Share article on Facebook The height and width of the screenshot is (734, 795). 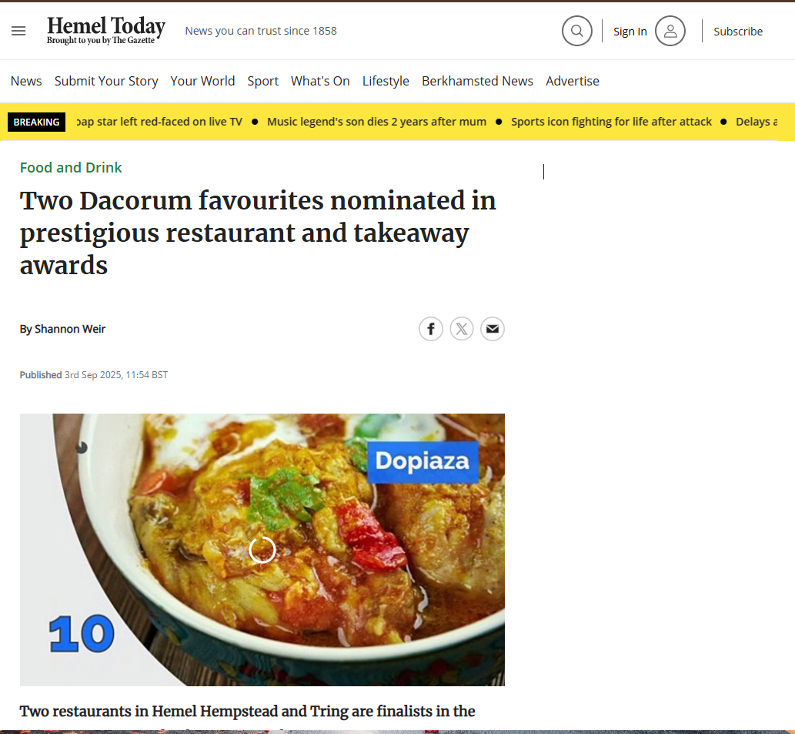[x=431, y=329]
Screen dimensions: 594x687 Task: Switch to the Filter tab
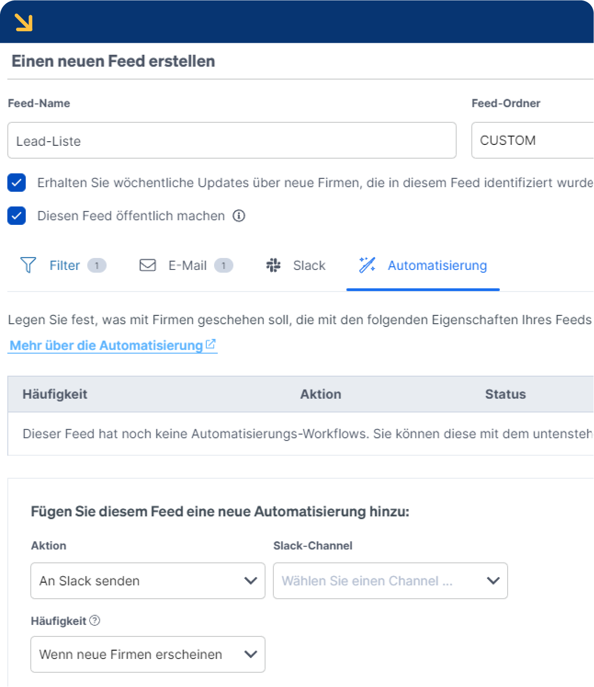coord(64,265)
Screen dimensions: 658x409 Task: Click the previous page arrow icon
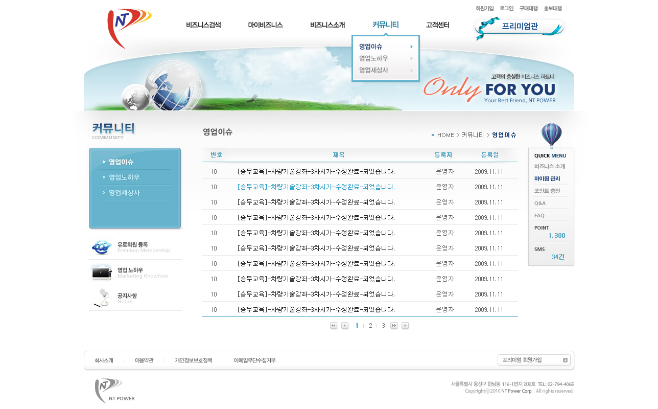(x=345, y=326)
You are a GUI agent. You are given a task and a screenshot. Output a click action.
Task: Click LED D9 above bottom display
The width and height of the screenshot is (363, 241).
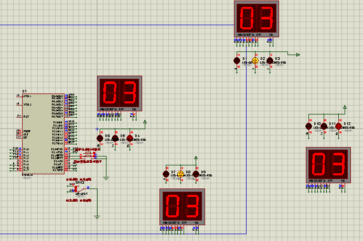(x=196, y=174)
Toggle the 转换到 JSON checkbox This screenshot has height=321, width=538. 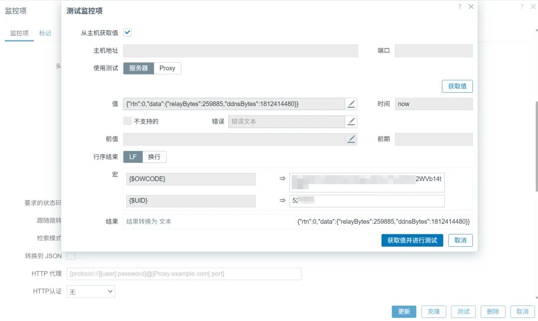coord(71,256)
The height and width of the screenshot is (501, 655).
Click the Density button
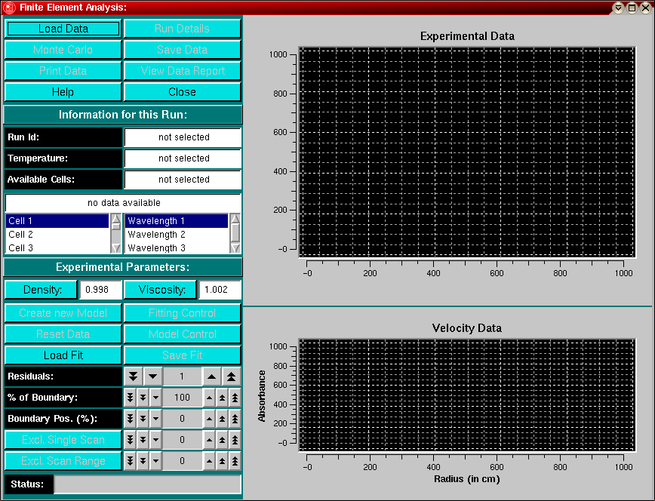(x=41, y=290)
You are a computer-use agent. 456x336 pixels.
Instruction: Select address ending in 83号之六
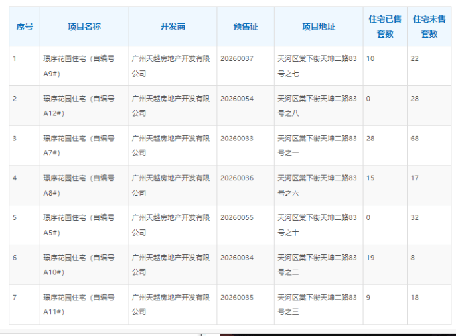coord(317,185)
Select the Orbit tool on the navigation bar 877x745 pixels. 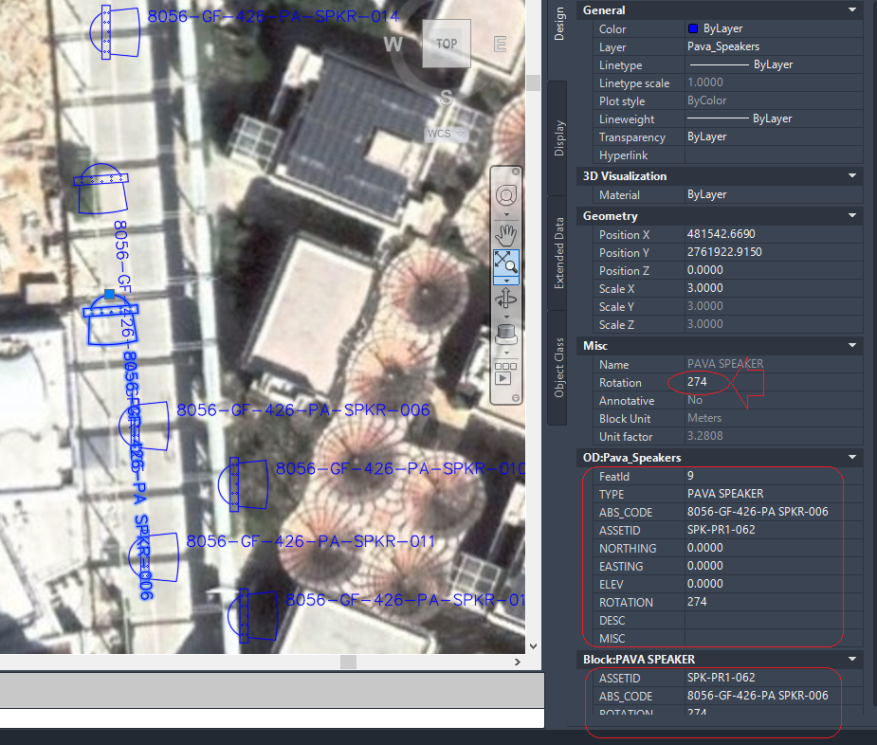[x=505, y=299]
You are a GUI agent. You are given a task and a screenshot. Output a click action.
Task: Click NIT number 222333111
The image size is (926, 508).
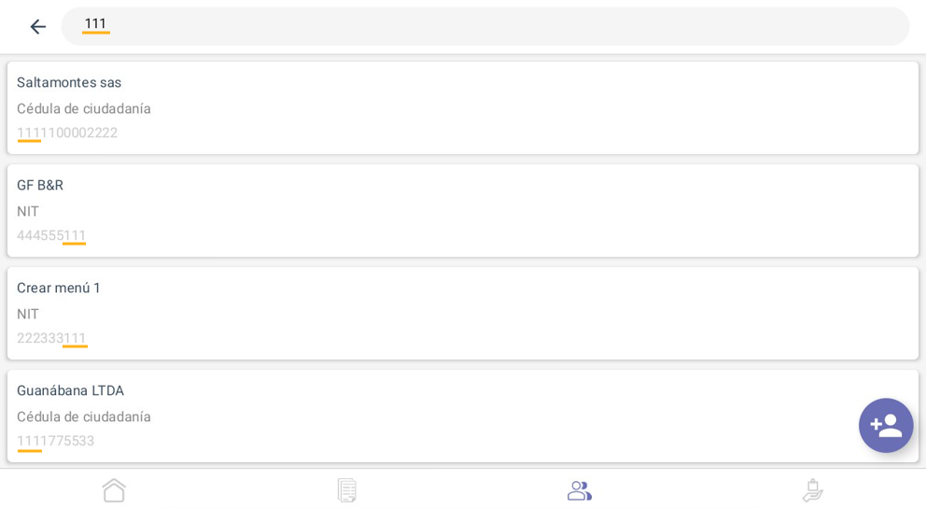51,338
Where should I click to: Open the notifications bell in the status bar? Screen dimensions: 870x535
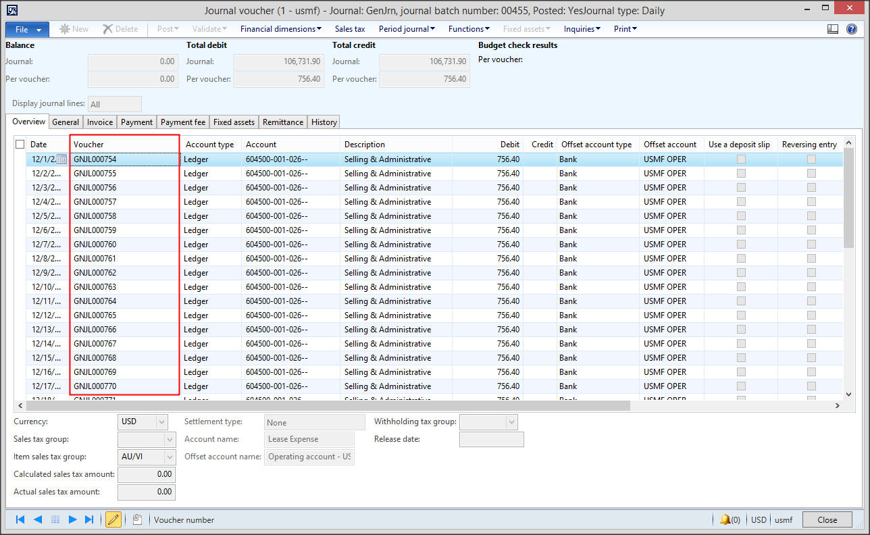[728, 519]
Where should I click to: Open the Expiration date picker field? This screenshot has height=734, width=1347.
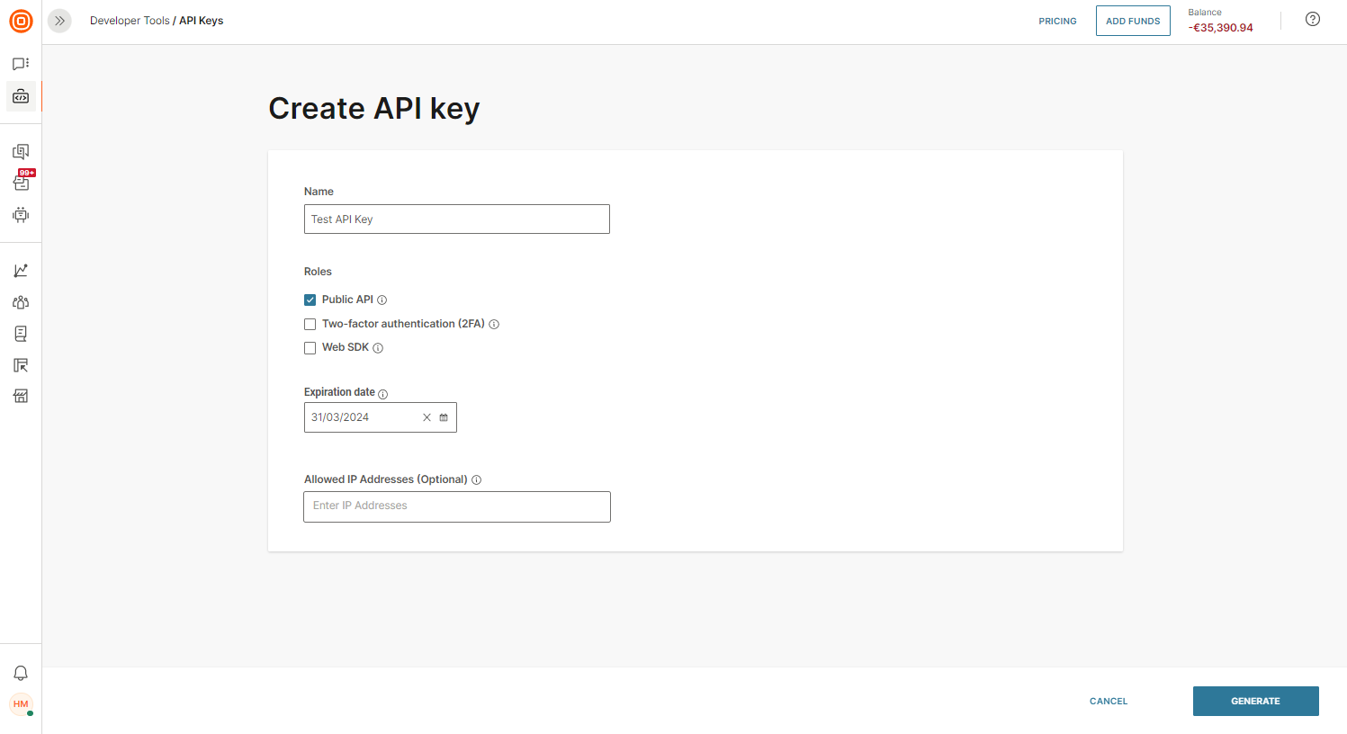coord(362,417)
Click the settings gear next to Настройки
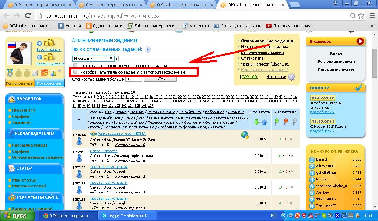 (x=292, y=77)
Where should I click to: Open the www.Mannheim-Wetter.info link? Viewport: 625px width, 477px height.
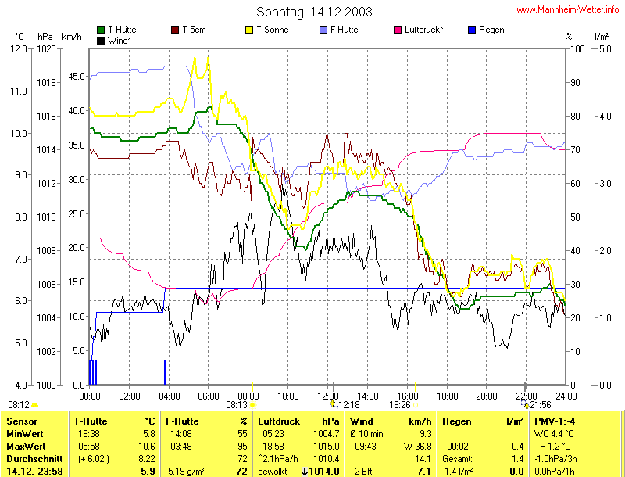(x=568, y=9)
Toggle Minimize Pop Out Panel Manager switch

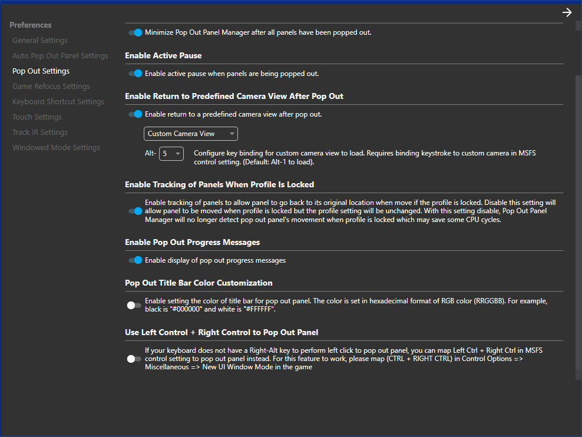click(135, 33)
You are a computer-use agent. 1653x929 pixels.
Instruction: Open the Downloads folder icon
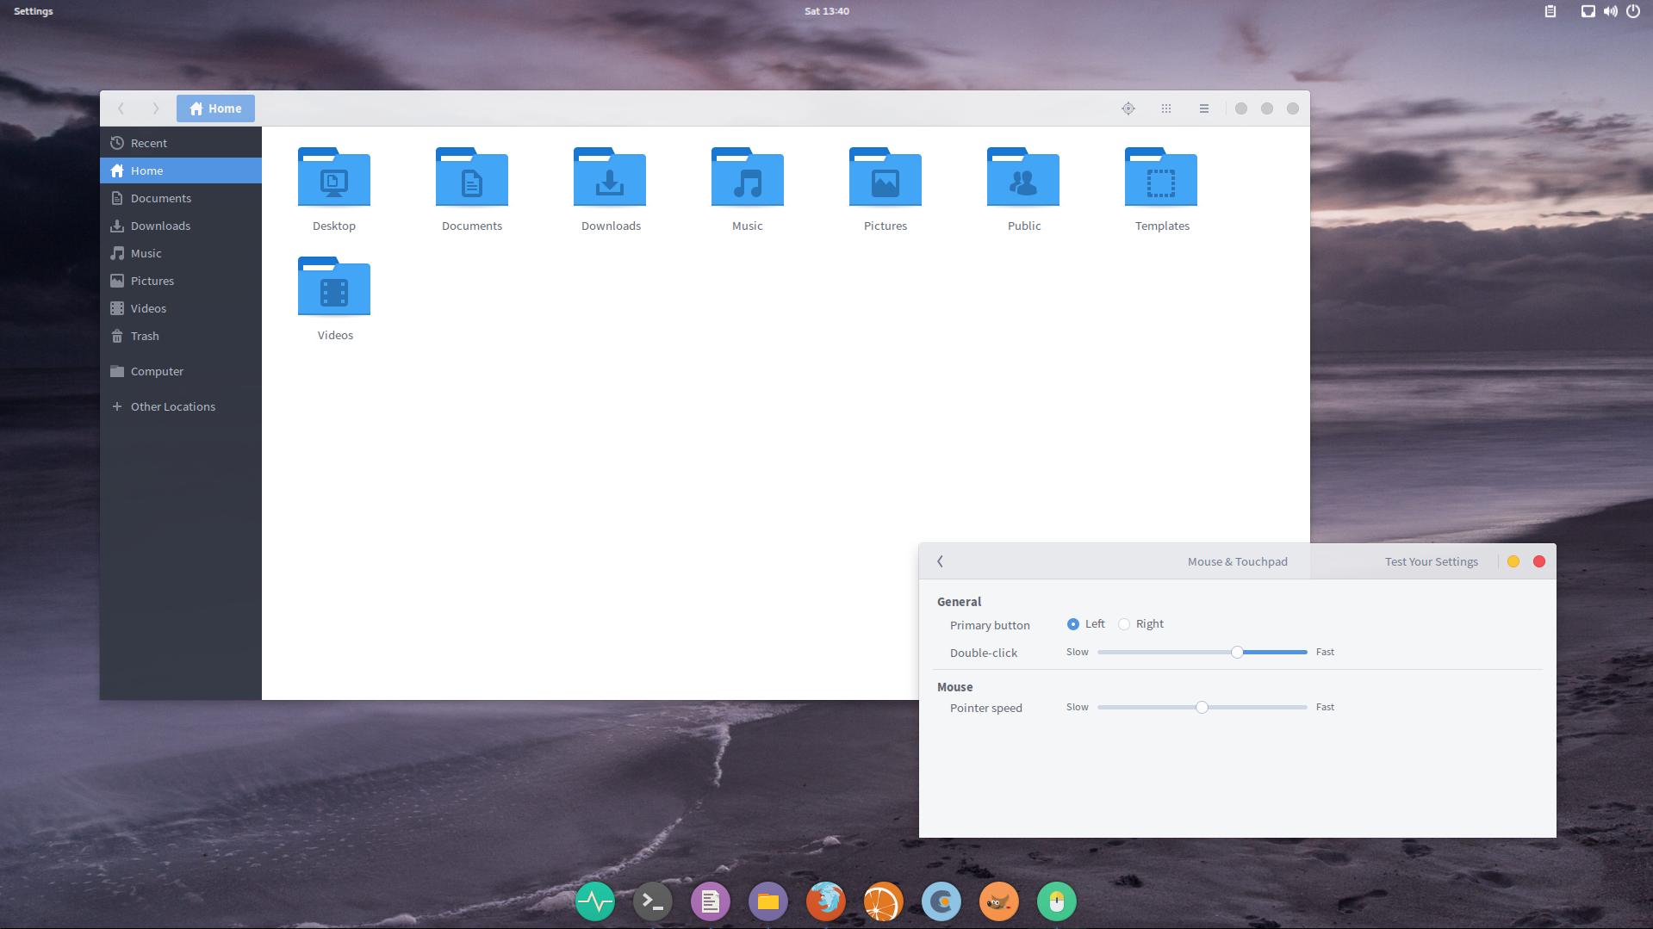click(x=610, y=177)
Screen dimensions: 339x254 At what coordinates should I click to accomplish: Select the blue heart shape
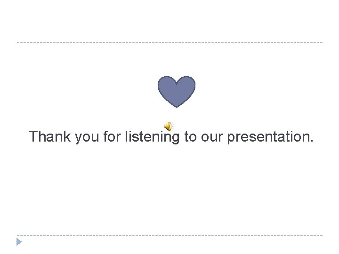(x=176, y=91)
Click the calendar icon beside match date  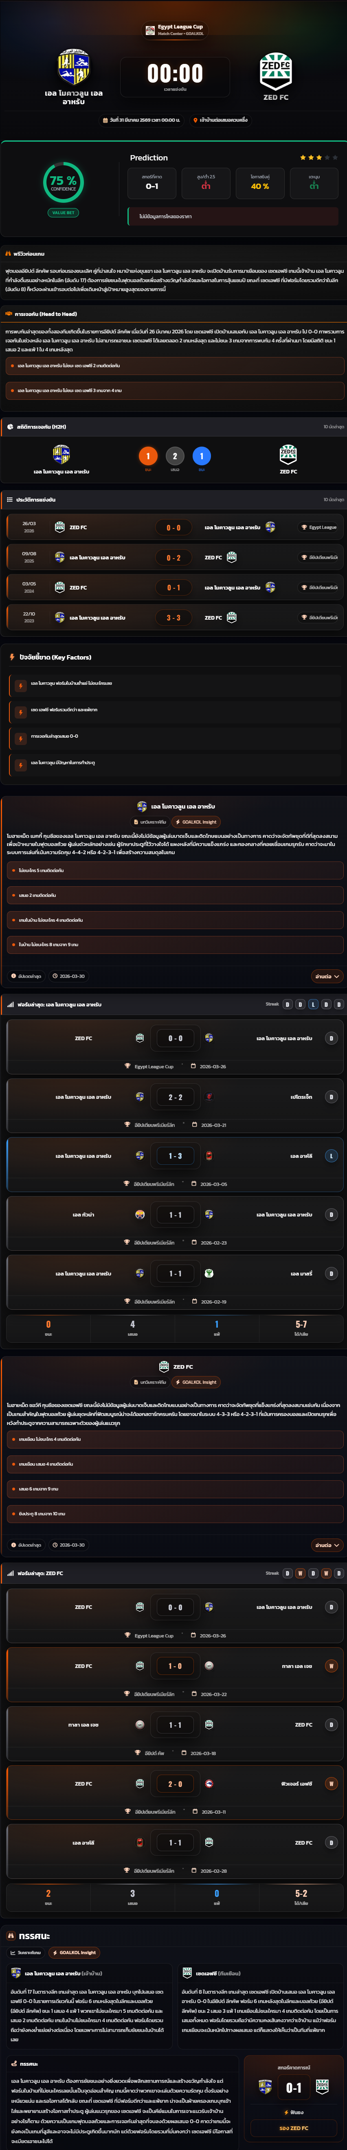(x=105, y=120)
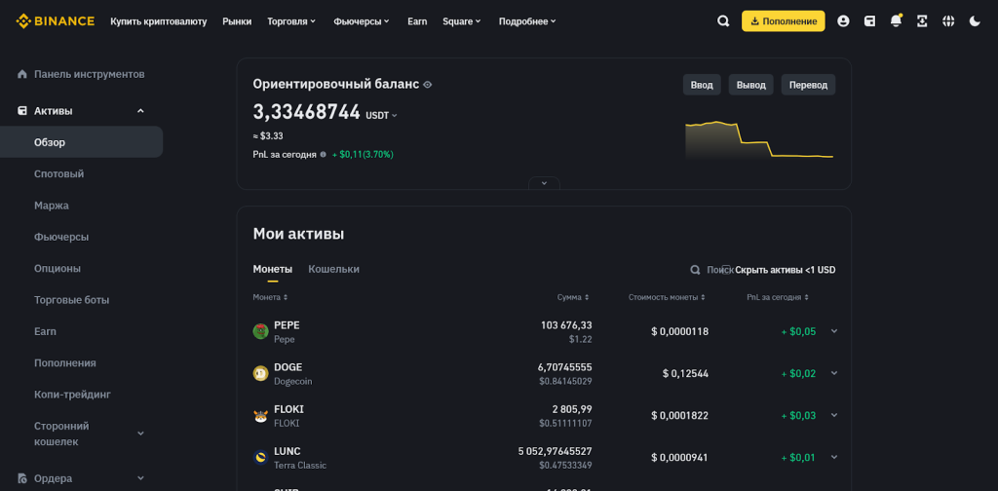Open the language globe icon

pyautogui.click(x=948, y=21)
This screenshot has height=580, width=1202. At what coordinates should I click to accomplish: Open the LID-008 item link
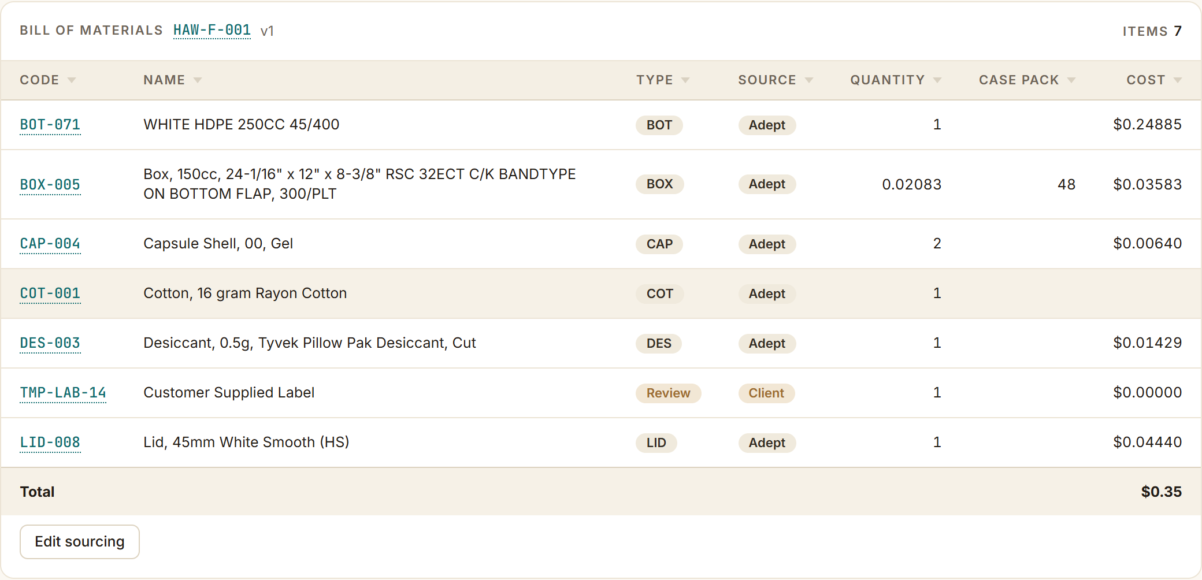50,443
::::::
## WHAT THIS TASK INVOLVES:
Please write out exactly the lines from the one containing "This screenshot has height=580, width=1202." through the last line of the records above, and leave out any pictures.

## TASK SOLUTION:
This screenshot has height=580, width=1202. At what coordinates should I click to accomplish: Open the LID-008 item link
50,443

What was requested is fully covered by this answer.